3.4.2. Geopolitical Zones
Moderator analysis with geopolitical zones showed a moderating effect of zones on the prevalence of ECC in Nigeria (p < 0.01). The pooled prevalence estimate reveals the North-east has the highest prevalence rate at 30% while the South-south has the lowest at 11%. This is shown in Fig. 3.
3.4.3. Study locations
The study settings or location had a moderating effect on the study’s heterogeneity (p = 0.01), accounting for 33.9% of the study’s heterogeneity. School-based study designs had the highest pooled prevalence rate of 22%; community-based population studies had a low prevalence rate of 5% (Fig. 4).
3.4.4. Mean Diagnostic Index of Early Childhood Caries.
The prevalence of ECC in Nigeria was also regressed against the mean diagnostic index in caries (dmft). The mean dmft had nil moderating effect on the study heterogeneity observed in this meta-analysis (p = 0.24)
Figure 5. Bubble plot showing prevalence of ECC against mean dmft scores
3.5. Sensitivity analysis and influential studies
Studentized residuals of included studies revealed the study of Adeniyi et al.35 to be an outlier with its studentized residual (3.79). Random effects modelled sensitivity analysis also showed Adeniyi et al.35 was an influential study. The Baujat plot and leave-one-out sensitivity analysis plot in Figs. 6a and b also showed this. Following the removal of the study of Adeniyi et al.35, the recomputed pooled prevalence estimate of ECC in Nigeria was 14% (95% CI: 10–20) (Fig. 6b). The study heterogeneity also reduced from an I2 of 97% (95% CI: 96.7% − 97.8%, p < 0.0001) to an I2 of 95% (95% CI: 94.2% − 96.5%, p < 0.0001).

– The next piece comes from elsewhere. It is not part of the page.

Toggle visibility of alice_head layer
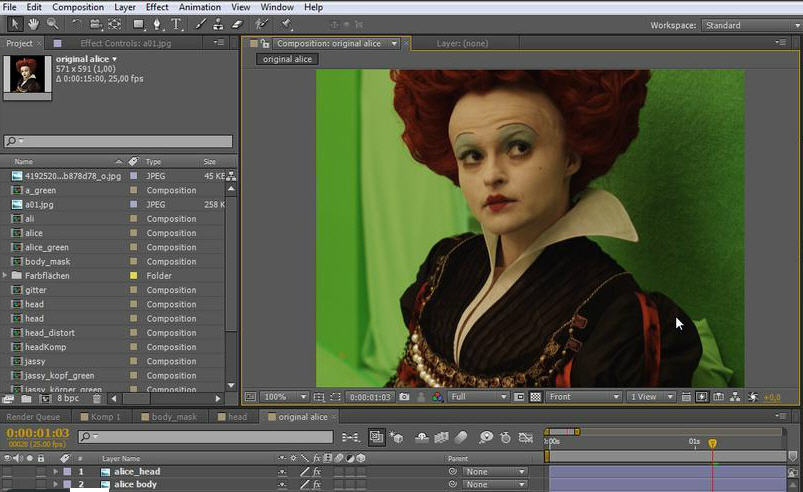This screenshot has width=803, height=492. (8, 471)
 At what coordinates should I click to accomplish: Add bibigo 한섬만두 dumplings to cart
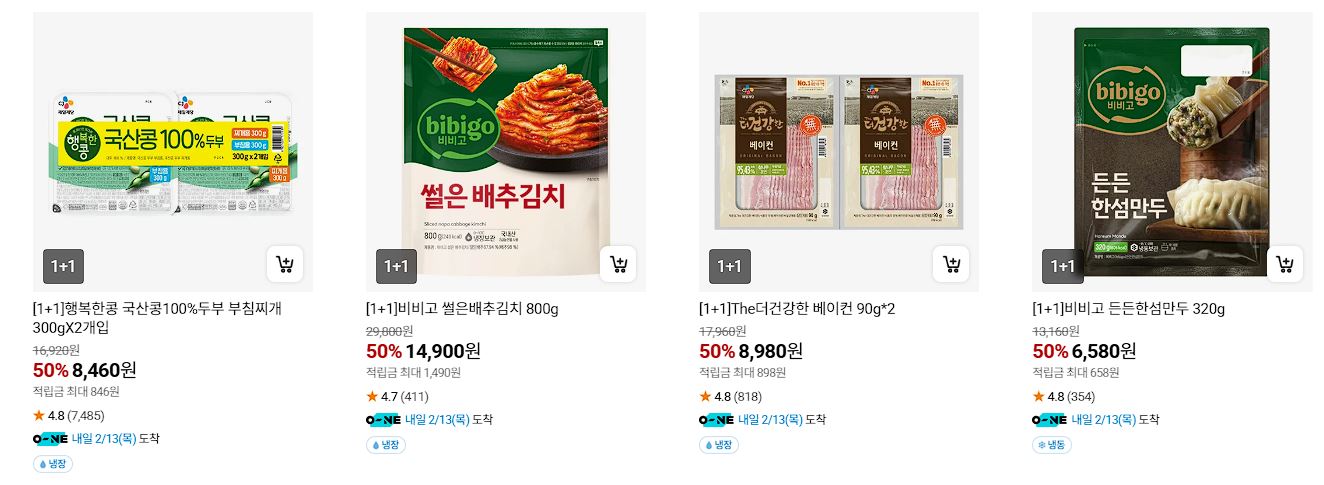pyautogui.click(x=1284, y=265)
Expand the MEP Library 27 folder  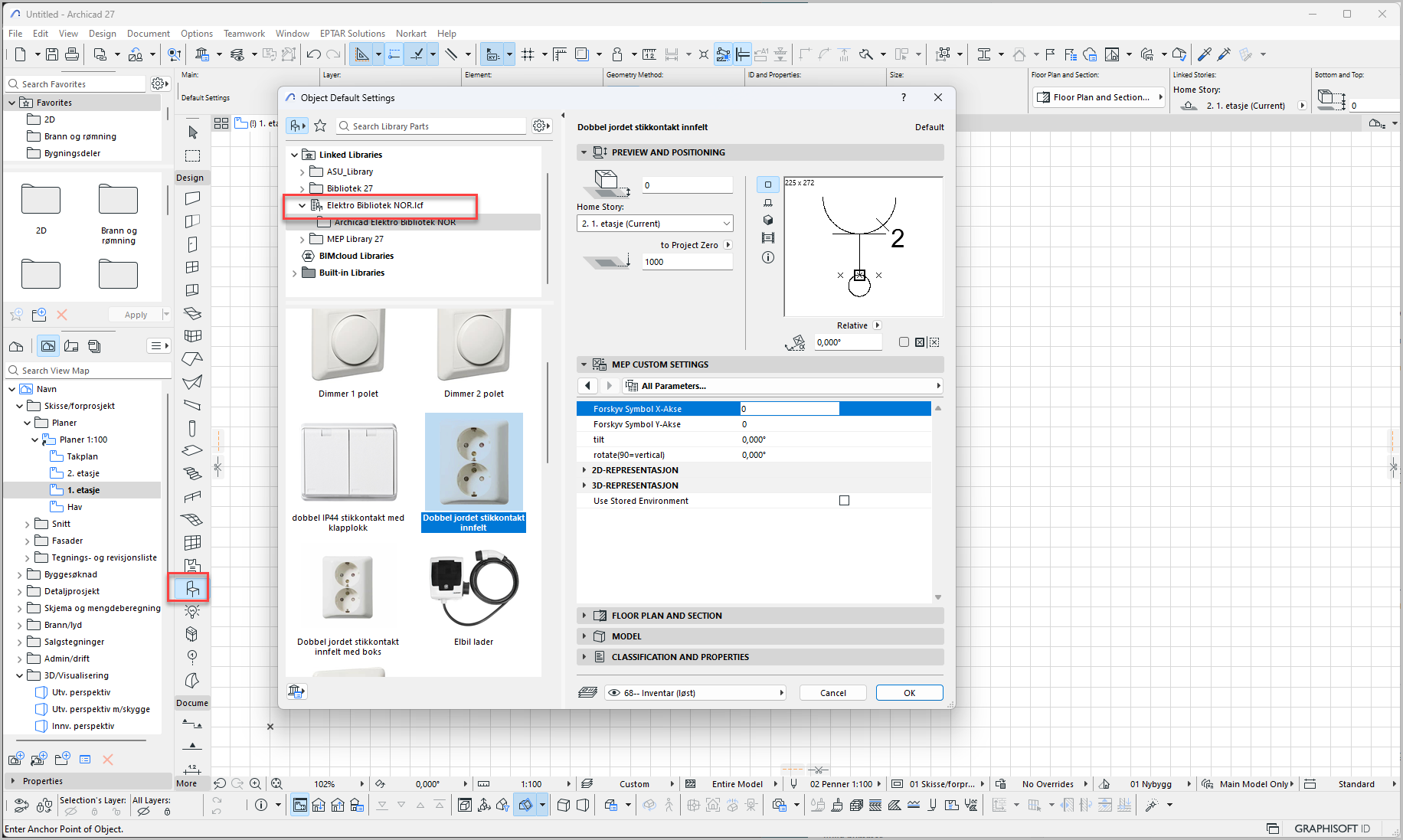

3.6. Publication Bias and Small Study Effect Bias
There was no evidence of publication bias in this meta-analysis and no obvious funnel plot symmetry (Fig. 7). In addition, Egger’s regression test (p = 0.696) and Peter’s regression test (0.126) also indicated nil significant publication bias. Egger’s regression test also showed no significant effect of small study effect bias (Table 3).
Figure 6a. Baujat plot showing the influential study in the prevalence of ECC.
Due to the absence of evidence for publication and small study effect bias, a trim and fill bias corrected method was not necessary.
Table 3
Linear regression test of funnel plot asymmetry |
Egger’s Test | Intercept | Confidence Interval | t | p |
1.376 | 0-5.44–8.19 | 0.396 | 0.696 |
Bias estimate: 1.3762 (SE = 3.4776) |
3.7. Mean DMFT of Early Childhood Caries in Nigeria.
Only 17 of the 23 included studies reported the mean dmft of ECC in their individual treatise. These 17 studies include a total number of 814 cases from 5724 total participants. The pooled mean dmft of ECC from the included studies is 0.44 (95% CI: 0.24–0.74). Similar to the pooled prevalence estimate, there is also significant heterogeneity with I2 at 100% (r2 = 0.9617) (Fig. 8).
Subgroup analysis for the mean dmft across geopolitical zones and study settings revealed that both factors had a moderating effect on mean dmft scores (Fig. 9a and b). Northeast and South south zones had the highest mean dmft at 0.72 (95% CI: 0.56: 0.921) and 0.71 (95% CI:0.09: 5.39) respectively. Community-based studies had the lowest mean dmft at 0.14 (95% CI: 0.11–0.18) while school-based studies had the highest mean dmft at 0.48 (95% CI: 0.30–0.76)
Meta-regression across year of publication also revealed significant moderating effect of this factor on mean dmft of ECC (p = 0.0024) with year of publication accounting for 38.2% of the study variability on mean dmft. Age group of children, however, had no moderating effect on the mean dmft of ECC in this meta-analysis (p = 0.16).
Figure 9a: Forest plot showing subgroup analysis with geopolitical zones
Figure 9b: Forest plot showing subgroup analysis with study settings
3.8. Patient and public involvement statement
Neither patients nor the public was involved in the design, conduct, reporting, or dissemination of research plans.